8.724.0.1 - Elektrolyseruimte

ruimte waar elektrolysecellen zijn opgesteld

8.724.1 - Algemeen (toelichting)

Het bepaalde in deze rubriek is van toepassing op elektrolyseruimten waarin elektrolysecellen met een totale spanning van meer dan 120 V zonder rimpel zijn opgesteld.

8.724.1.1 (toelichting)

Uitwendige invloeden

Elektrisch materieel in elektrolyseruimten moet zijn gekozen en geïnstalleerd overeenkomstig 512.2.

8.724.1.2 (toelichting)

Elektrolysecellen met een totale spanning van meer dan 120 V zonder rimpel moeten zijn opgesteld in daartoe bestemde en ingerichte ruimten.

8.724.1.3 (toelichting)

Elektrolysecellen moeten zo zijn opgesteld dat kortsluitingen door overbruggingen alsmede lekstromen tussen actieve delen van elektrolysecellen, met inbegrip van de daarop aangesloten geleiders, onderling en tussen deze en aarde worden voorkomen.

8.724.1.4

[vervallen, zie NPR 7910 en NEN-EN-IEC 60079-10]

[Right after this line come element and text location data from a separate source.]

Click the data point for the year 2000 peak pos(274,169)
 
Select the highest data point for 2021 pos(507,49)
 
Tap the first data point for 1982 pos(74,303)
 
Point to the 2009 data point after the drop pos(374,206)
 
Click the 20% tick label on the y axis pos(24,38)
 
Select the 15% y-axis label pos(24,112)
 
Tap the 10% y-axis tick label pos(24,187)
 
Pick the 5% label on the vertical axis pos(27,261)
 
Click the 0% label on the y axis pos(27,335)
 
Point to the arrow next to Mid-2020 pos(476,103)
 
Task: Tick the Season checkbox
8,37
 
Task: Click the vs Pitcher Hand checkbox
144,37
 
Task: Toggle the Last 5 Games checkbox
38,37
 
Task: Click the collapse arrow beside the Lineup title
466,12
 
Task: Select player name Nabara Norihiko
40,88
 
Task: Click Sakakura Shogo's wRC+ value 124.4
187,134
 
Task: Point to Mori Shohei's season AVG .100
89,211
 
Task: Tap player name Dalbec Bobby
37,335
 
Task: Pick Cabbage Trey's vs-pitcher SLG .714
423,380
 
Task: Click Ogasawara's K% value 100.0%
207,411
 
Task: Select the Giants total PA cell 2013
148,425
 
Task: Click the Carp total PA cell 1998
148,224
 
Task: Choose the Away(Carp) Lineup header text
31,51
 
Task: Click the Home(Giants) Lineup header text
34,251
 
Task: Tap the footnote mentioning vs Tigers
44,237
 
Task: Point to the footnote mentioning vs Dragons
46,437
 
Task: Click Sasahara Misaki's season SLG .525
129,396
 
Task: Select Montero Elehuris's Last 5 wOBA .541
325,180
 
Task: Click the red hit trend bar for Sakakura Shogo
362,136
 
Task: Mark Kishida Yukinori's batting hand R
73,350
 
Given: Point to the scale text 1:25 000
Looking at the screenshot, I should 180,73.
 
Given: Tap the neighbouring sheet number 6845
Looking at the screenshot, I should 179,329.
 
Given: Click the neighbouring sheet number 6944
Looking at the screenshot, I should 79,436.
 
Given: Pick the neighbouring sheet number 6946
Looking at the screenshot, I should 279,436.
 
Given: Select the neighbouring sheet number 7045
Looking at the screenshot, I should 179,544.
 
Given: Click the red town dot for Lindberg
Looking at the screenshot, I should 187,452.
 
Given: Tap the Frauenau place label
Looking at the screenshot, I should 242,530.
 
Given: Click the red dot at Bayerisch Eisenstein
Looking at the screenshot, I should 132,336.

8.724.2 - Beschermingsmaatregelen

8.724.2.1 - Bescherming tegen directe aanraking

8.724.2.1.1

Plaatsen waar het personeel zich tijdens bedienings- of onderhoudswerkzaamheden aan elektrolysecellen bevindt moeten zo zijn ingericht dat het personeel tijdens deze werkzaamheden deugdelijk van aarde of van de cellen is geïsoleerd.

8.724.2.1.2 (toelichting)

Metalen gestellen en vreemde geleidende delen, die met actieve delen van elektrolysecellen in aanraking kunnen komen, moeten deugdelijk van aarde zijn geïsoleerd.

8.724.2.1.3 (toelichting)

Stroomstelsels die niet behoren tot elektrolyseketens en die door een defect in verbinding kunnen komen met de in bepaling 8.724.2.1.2 bedoelde delen moeten zijn uitgevoerd als:

  1. SELV-ketens,
  2. S-ketens,
  3. gelijkstroomketens die deel uitmaken van S-ketens of
  4. gelijkstroomketens die worden gevoed door voedingsbronnen die onafhankelijk zijn van andere stroomstelsels en overigens voldoen aan de bepalingen voor S-ketens.

8.724.2.1.4

Elektrolysecellen moeten zo zijn opgesteld dat gelijktijdig aanraakbare delen deel uitmaken van SELV-ketens of zijn beschermd overeenkomstig het bepaalde in 412.1, 412.2, 412.3 of 412.4.

8.724.2.1.5 (toelichting)

Niet-geaarde elektrolysesystemen met een spanning van meer dan 120 V zonder rimpel moeten zijn voorzien van een isolatiebewaking ten opzichte van aarde.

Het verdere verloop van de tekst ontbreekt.